Supplied passage =

Everything you need to know about RiWord

There are very few things more disruptive to actual thinking than having to stop and type. You're mid-thought, you know what you want to say, and then you have to route that through your fingers — find the window, click into it, type it out, fix the autocorrect mistakes, hit send. By which point you've lost the thread. It happens dozens of times a day and most people have just accepted it as a normal part of working on a computer.

RiWord exists because it doesn't have to be like that. It sits quietly in your system tray and it's always on, always ready. You just say something, and it acts.

How it actually works

You say "Hey RiWord" and you're live. Then it splits into two tracks, and which one you use depends entirely on what you want to do.

If you're composing — a reply to an email, a response in a chat, a note, anything that's going to end up as words on a screen somewhere — you're in message mode. You say what you want to say, and at the end you either say where it's going or tell it to send it. That's the whole thing.

If you want to do something — search for something, open an app, navigate to a website — you're in action mode. You say the command, it carries it out.

The keyboard shortcut works as a faster entry point if you prefer. Both paths exist, both always work.

Sending your words where they need to go

This is the part that's genuinely different. When you finish dictating, you don't have to do anything fiddly to get your words into the right place. You just say where they're going.

You could end a message with "...and send that to Gmail" and RiWord will find your Gmail tab — even if it's sitting behind four other browser tabs — switch to it, and paste the text in. Or you might end with "...Antigravity" and it routes to the Antigravity window. Or "...Notepad." The name doesn't have to be precise. RiWord works out what you mean.

What makes this actually fast is that the routing isn't happening while you type — it's happening while you speak. The moment you say "message," RiWord starts quietly building a map of everything available on your machine: every open window, every app pinned to your taskbar, every shortcut on your desktop. By the time you finish your sentence, the map is already built. Routing to your destination is then just a dictionary lookup — instant.

If an app isn't open, RiWord launches it. If a website isn't open, it opens in the browser bubble (more on that below). If it genuinely can't find where you're trying to send something, it tells you out loud rather than silently putting your text in the wrong place.

Voice commands that actually do things

In action mode, you're not typing — you're instructing. You can open any website or app, search any platform, or navigate to a specific page, all by talking naturally.

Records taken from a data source
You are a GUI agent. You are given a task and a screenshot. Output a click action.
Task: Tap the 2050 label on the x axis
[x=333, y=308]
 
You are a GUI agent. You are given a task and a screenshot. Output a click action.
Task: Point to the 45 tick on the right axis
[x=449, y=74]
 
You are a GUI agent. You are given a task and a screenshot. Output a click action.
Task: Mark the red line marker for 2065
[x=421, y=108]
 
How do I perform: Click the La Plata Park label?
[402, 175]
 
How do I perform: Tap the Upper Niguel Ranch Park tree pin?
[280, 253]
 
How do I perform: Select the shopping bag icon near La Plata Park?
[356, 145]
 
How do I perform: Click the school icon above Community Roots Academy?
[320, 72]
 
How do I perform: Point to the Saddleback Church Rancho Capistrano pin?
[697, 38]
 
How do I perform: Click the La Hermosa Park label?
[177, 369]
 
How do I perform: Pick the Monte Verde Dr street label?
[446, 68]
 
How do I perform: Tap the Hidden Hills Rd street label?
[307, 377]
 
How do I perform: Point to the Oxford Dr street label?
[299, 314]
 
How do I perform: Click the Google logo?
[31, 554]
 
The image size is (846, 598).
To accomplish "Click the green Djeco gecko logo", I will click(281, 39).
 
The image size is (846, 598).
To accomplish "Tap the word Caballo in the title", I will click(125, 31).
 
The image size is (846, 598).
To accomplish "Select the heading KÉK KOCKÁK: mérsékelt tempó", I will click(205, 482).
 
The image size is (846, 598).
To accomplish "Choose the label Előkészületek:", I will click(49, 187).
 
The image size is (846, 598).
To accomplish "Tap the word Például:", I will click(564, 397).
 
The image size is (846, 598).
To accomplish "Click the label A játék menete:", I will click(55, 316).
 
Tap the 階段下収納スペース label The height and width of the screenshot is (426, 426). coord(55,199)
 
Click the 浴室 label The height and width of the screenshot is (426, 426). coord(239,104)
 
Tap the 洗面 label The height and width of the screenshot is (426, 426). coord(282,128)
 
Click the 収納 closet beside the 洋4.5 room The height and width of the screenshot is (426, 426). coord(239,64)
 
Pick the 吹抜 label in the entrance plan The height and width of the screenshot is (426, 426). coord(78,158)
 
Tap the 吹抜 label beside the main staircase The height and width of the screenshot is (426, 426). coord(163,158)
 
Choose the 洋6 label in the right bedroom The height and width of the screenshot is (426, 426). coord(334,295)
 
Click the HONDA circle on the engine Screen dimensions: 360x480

Written task 1 = Can you reproduce word for word everything in the RiWord text from "How it actually" down to "want to do."?
Written task 2 = Could you carry the RiWord text forward, picking up right after its last sentence?
The data above comes from a different source than the RiWord text.

Expected output 1 =
How it actually works

You say "Hey RiWord" and you're live. Then it splits into two tracks, and which one you use depends entirely on what you want to do.

Expected output 2 =
It understands that "check the Met Office for weather in Bristol" and "search Google for dog leads" are the same kind of request structured differently. You don't need to find the exact phrasing. "Look up YouTube for that song" and "find YouTube for that song" will both work. For well-known sites — Google, YouTube, Amazon, BBC, Wikipedia, and others — RiWord goes straight to the right URL rather than guessing.

The built-in routines are for things you do repeatedly. If you find yourself saying the same phrase over and over to kick off the same action, you can save it as a routine. RiWord checks for an exact match on your saved routines before it does anything else, so the response is instant — no AI involved, no network call, just immediate action.

The browser bubble

When RiWord opens a website, it doesn't send you flying off into your system browser and losing your context. It opens a floating browser window — what we call the browser bubble — that sits above your other windows. It's styled to match RiWord's dark interface, it has its own navigation buttons, and you can resize it however you like.

The real point of it is that you can control it by voice. You never have to touch it.

Say "scroll down" and it scrolls. Say "find invoice" and it highlights every instance of that word on the page. Say "click pricing" and it clicks the nearest link with that name. Say "read this" and RiWord reads the page aloud to you while you get on with something else. Say "stop reading" when you've heard enough. Say "grab this" and the whole page text goes to your clipboard. Say "close browser" and it's gone.

If you find a page you'd rather open properly in your full browser, one command does that too.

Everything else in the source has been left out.